The June 2011 issue of "The Drinks Business" featured an article written by Lucy Shaw which had the title Dr. Richard Smart Slams Organics. Lucy Shaw's article is a very short summary of statements that Dr. Smart made at a Conference in Barcelona, the topic was Wineries for Climate Protection. I'm not sure if Lucy Shaw meant to have an eye catching title to lure the reader and the first line certainly did not stop me from plunging into the entire article head first.
The article quotes Dr. Smart as saying: “When people buy food they don’t mind choosing products that have been grown on land treated with chemicals, so why should they care about how a wine has been treated?” Smart spoke passionately about the need for winemakers to wake up to the fact that CO2 is a pollutant. “Oenologists are environmental vandals of the worst type. CO2 is the greatest pollutant and winemakers are releasing it back into the atmosphere, undoing all the good work in the vineyard."
I've been reading Dr. Smart's articles in Practical Winery & Vineyard and somehow, what he was quoted as saying just didn't add up. I wondered if he was trying to be intentionally provocative. The current (Summer 2011) PW&V has an article written by Dr. Smart entitled "In Defense of Conventional Viticulture". I wondered if conventional viticulture does need defending. As a wine drinker, I am first concerned with wine flavor, I understand that in order to grow grapes much care must be taken in the vineyard to get a crop, whether by conventional or alternative farming methods. But, as a grape grower, I will try my best to grow grapes without resorting to herbicides and pesticides because I know that they are harmful to the environment and the long term sustainability of the land.
Dr Smart is known for his provocative statements. More often these are aimed at making us THINK - challenging the accepted practice.
ReplyDeleteOf course, the CO2 released during fermentation is cyclical - that is it does not add to atmospheric CO2 as to create the sugars, photosynthesis extracted the identical volume from the air. It is an example of the Law of the conservation of Energy. In other words, carbon zero 101.
I have experienced several organically run vineyards and many more conventionally run, in my 40 odd years of viticulture. In almost (almost), every case there was a decrease in yield of up to 40% (in one case from 5.5 tons an acre to 2.8 tons - being uneconomic) and rarely is the value recovered in the grape price.
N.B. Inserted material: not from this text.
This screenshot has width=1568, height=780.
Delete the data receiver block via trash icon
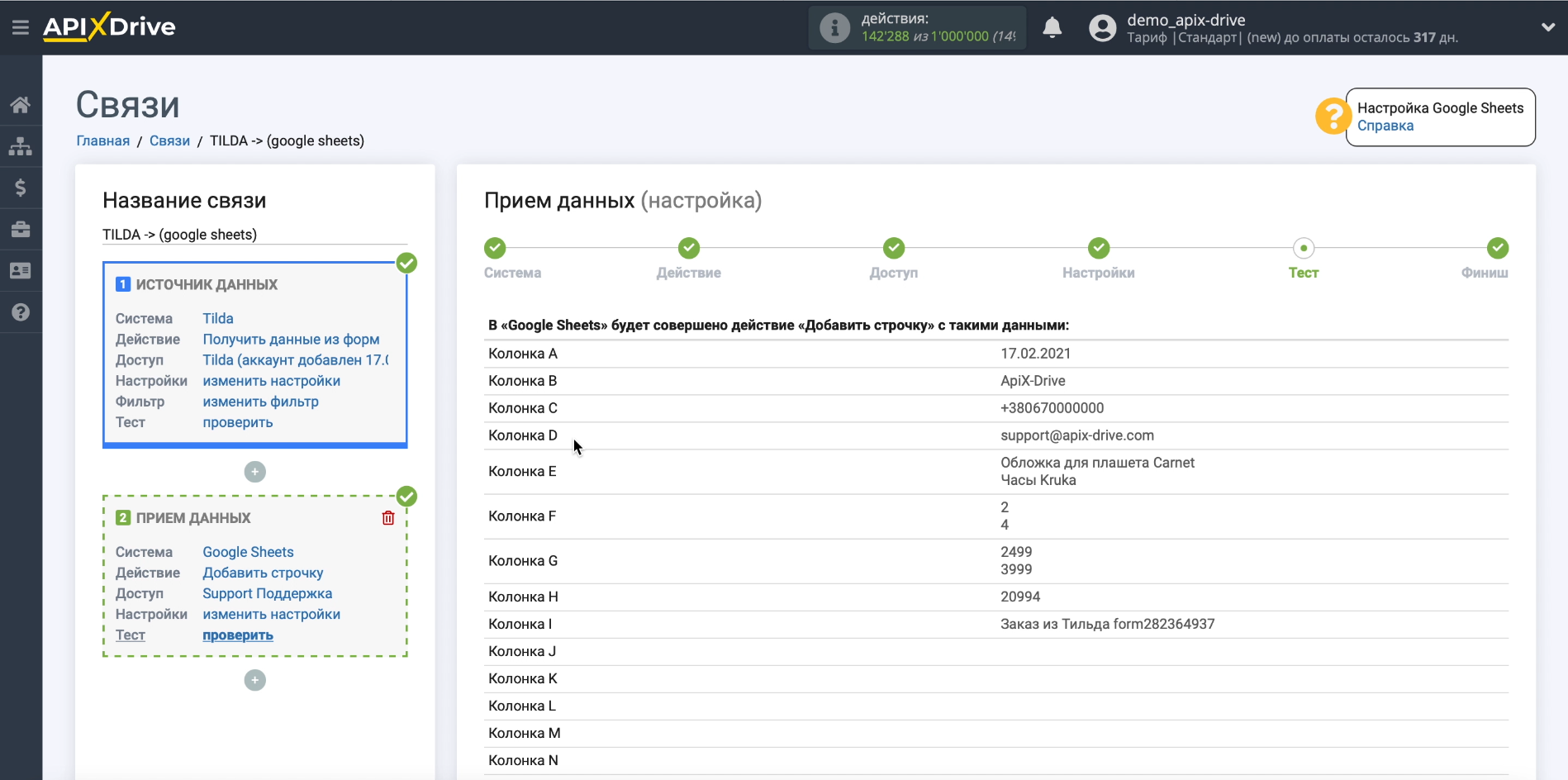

The labour inputs are also greater - though possibly balanced to a degree by the cheaper sprays (which we know of course, aren't "chemicals") and the fewer trims etc. Most often I have found that the concept of organics as practiced by growers, is an excuse to do even less work.
Over all, I share Dr Smart's cynicism - for like him, I can rarely taste any differences in the finished wines. On those occasions that I can, it is more often an increased dry extract factor - probably in line with the reduced tonnages. One day I may get to compare low tonnage conventional with a similar tonnage organic. For growers, it is hard enough making a vineyard pay at current prices without taking a significant (and rarely rewarded comparably), yield penalty.